I recently read a great article on action learning and how it was conceived and developed by Reg Revans in the mid 20th century. At the heart of Revans’ approach was his rejection of the cult of the ‘expert’ in problem-solving due to the way that people will always defer to the ‘expert’ in the room.
Instead, Revans held a passionate belief that the ‘non-expert’ was just as important in solving complex problems, and that the wisdom of a diverse group of individuals was more effective than the specialist knowledge of an expert. He also believed that “there is no learning without action, and no (sober and deliberate) action without learning”. This highlights the importance of focusing on ‘what do you want students to do’ when designing learning, as championed by Biggs (1996, 1999).
An action learning approach to learning and problem-solving makes it ideal for working with groups of university students, and helps reduce the tendency for them to defer to the ‘expert’ teacher. The following quotations from Revans explain the core philosophy of action learning:
“At its simplest, (the foundation of action learning) is a set of comrades in adversity”
“In a changing world, it is extremely important that people should become the masters of the art of posing questions. When no-one knows what is going to happen next, you must have the skills to ask questions that are likely to get you somewhere”
“The fundamental difference in action learning is that there is small amount of ‘P’ – programmed knowledge – and a large amount of ‘Q’ – the ability to ask penetrating questions”
“(Action learning) is the balance between what you are instructed to do by experts, and what you are finding out you need to do for yourself”.
Using action learning in your teaching
There are four elements that underpin an action learning set:
- Each person participates voluntarily
- Each person must own an organisation task, problem, challenge or opportunity on which they are committed to act
- The group is formed to help each member think through the issues, create options, and above all…
- Take action and learn from the experience of taking that action (Pedler, 2013).

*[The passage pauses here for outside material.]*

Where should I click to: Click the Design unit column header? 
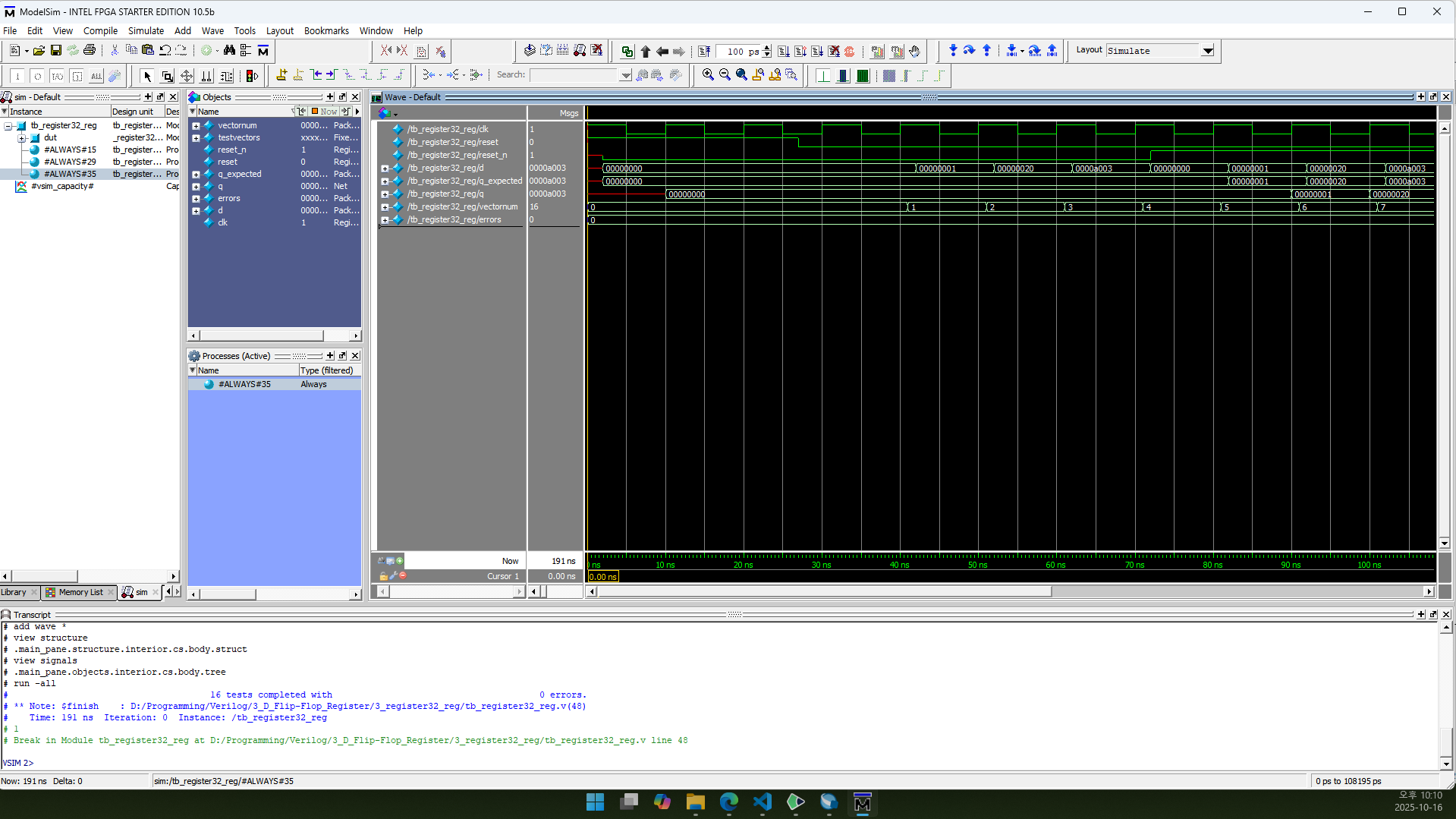coord(134,112)
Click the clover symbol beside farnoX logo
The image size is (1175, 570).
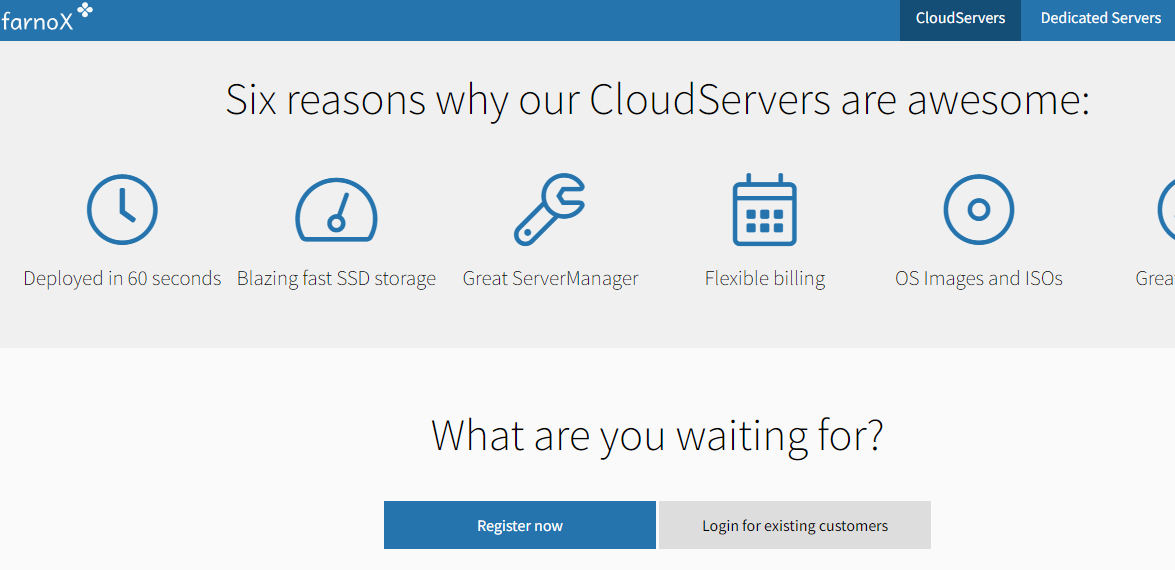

Action learning is an effective way to reduce students’ dependency on the teacher and help them develop valuable and transferable problem-solving skills. If you’d like to know more about using action learning in your teaching, please contact Tony Reeves or Annamarie Mckie.
Biggs, J. (1996) Enhancing Teaching through Constructive Alignment. Higher Education. 32, 347-364
Biggs, J. (1999) What the student does: teaching for enhanced learning. Higher Education Research and Development. 18(1), 57-75
Pedler, M. (2013) Facilitating Action Learning: A Practitioner’s Guide. Open University Press.